Companheiro de Deakins e Mendes nessa empreitada, o montador Lee Smith – vencedor do Oscar na categoria por seu belíssimo trabalho em “Dunkirk” -, é o responsável por costurar o filme e mantê-lo coeso até o fim. Sua função consiste ainda em manter a ilusão de continuidade do plano-sequência quando na verdade alguns cortes sutis devem ser realizados. Além das sequências onde o corte fica claro, repare na elegância que pula de um plano para o outro seja no momento em que entra no labirinto escuro das trincheiras ou quando recorre a closes nas fardas dos oficiais. É um exercício feito a perfeição que merece reconhecimento e revela a natureza técnica irretocável do projeto, que conta ainda com o fantástico design de produção de Dennis Gassner (vencedor do Oscar por “Bugsy“). Incumbido de conceber toda a atmosfera daquele aterrorizante período, mostra que alguns animais como, por exemplo, cavalos e cachorros eram transformados em meras decorações para as terras assolada por mortos em que ratos reinavam soberanos.

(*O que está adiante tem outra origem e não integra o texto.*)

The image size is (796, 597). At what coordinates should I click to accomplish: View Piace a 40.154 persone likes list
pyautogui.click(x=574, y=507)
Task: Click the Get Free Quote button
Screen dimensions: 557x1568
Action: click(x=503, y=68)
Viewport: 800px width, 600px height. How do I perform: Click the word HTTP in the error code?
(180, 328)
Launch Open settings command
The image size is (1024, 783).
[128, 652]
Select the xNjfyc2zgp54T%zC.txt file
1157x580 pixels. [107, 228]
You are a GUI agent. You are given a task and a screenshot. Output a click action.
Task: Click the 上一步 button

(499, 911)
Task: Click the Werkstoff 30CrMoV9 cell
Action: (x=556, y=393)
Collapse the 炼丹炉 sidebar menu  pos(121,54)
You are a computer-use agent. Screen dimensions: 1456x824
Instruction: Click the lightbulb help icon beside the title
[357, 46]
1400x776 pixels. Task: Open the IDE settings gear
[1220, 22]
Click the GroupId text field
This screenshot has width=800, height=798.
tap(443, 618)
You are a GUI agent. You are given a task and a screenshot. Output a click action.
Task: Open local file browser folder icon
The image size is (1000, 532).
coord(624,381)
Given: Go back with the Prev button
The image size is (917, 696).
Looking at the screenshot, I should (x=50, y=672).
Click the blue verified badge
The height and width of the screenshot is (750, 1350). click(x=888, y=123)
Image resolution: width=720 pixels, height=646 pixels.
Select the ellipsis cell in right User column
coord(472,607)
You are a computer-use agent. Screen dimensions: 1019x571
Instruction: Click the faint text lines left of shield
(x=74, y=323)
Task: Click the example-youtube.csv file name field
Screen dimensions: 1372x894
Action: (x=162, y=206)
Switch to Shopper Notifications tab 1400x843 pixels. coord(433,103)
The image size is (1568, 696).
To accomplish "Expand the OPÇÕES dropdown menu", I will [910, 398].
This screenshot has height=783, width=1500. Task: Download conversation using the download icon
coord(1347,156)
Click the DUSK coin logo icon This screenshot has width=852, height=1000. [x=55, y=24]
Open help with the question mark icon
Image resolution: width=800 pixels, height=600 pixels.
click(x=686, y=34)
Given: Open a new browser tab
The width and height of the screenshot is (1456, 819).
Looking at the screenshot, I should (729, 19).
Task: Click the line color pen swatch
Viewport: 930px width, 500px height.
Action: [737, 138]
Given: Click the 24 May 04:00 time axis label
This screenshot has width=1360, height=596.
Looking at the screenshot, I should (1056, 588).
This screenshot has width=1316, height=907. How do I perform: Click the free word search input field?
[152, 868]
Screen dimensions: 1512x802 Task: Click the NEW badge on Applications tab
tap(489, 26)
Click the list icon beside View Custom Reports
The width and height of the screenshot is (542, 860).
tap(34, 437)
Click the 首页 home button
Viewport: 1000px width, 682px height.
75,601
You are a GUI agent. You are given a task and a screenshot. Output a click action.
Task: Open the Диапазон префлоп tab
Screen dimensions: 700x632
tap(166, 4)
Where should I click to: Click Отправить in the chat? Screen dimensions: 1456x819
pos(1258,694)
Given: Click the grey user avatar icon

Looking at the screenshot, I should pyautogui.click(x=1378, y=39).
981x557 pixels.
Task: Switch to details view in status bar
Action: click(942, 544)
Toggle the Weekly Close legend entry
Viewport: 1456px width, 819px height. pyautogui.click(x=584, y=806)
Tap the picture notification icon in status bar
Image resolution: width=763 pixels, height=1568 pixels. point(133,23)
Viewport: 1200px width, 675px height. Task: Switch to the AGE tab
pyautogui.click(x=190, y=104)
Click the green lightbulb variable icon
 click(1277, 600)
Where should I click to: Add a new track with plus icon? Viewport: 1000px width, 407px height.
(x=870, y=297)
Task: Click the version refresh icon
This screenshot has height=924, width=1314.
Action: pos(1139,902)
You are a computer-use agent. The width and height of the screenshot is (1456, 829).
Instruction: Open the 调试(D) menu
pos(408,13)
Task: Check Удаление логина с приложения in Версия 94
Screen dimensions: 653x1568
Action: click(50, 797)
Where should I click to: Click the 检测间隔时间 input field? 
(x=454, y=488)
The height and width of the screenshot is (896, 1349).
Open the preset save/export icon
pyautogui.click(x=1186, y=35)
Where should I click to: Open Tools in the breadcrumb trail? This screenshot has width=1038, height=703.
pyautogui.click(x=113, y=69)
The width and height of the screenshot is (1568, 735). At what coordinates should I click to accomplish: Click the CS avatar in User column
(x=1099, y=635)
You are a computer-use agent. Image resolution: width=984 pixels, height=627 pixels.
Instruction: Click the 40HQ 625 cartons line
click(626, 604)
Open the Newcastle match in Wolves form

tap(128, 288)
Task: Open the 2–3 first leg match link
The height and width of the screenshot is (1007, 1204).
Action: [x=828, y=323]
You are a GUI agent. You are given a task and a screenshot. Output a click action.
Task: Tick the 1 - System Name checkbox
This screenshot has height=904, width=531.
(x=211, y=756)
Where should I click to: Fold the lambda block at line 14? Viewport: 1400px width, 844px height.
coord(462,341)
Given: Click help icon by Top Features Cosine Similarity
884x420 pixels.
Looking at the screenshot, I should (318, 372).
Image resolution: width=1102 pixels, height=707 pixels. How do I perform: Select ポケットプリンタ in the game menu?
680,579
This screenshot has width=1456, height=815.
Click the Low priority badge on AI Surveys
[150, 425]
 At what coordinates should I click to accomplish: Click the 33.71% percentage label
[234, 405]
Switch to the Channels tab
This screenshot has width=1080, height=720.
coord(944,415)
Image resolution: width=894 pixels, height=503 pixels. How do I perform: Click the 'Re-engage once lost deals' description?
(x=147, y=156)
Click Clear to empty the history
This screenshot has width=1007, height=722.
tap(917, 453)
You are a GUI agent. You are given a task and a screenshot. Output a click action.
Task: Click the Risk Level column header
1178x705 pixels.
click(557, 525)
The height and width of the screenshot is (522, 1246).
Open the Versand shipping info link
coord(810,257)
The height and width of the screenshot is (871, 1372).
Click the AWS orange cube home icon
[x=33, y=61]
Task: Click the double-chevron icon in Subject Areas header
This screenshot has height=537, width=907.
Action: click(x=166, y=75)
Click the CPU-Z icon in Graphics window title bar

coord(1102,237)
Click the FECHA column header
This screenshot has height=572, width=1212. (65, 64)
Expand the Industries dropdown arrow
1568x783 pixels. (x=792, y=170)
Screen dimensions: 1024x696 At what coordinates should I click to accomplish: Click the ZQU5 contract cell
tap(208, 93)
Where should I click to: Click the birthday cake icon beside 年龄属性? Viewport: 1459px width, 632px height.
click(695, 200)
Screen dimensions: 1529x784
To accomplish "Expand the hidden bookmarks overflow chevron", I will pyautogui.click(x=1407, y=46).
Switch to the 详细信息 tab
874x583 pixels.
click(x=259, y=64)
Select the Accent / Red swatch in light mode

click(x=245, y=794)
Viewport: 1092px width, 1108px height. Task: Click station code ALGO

De nada serviria sua técnica bem executada se não houvesse uma figura interpretada com puro coração. Para finalizar sua máquina arrojada, Mendes traz um protagonista fervoroso e disciplinado. Entregue ao personagem, o jovem George MacKay – que traz consigo um currículo com mais de 30 créditos entre eles o sensacional “Capitão Fantástico” -, cuja ausência no Oscar não encontra justificativas, serve ao seu Cabo Schofield com determinação e por vezes exibe o terror da guerra em seus olhos. Não se trata de uma interpretação piegas o que a torna ainda mais verdadeira diante de todas as provocações pela quais ele passa. Seguir os passos dele durante quase 2h nos faz perceber o quão obstinado e comprometido com o filme o ator está. MacKay funciona como nosso avatar nesse jogo perigoso de fases complicadas. Empregando uma trilha sonora onipresente de Thomas Newman, “1917” é mais uma passo adiante no cinema moderno, uma prova de seu poder e inventividade, que nos coloca imersos num período horrível da história.

Direção de Sam Mendes. Com George MacKay, Dean-Charles Chapman, Colin Firth, Benedict Cumberbatch e Mark Strong.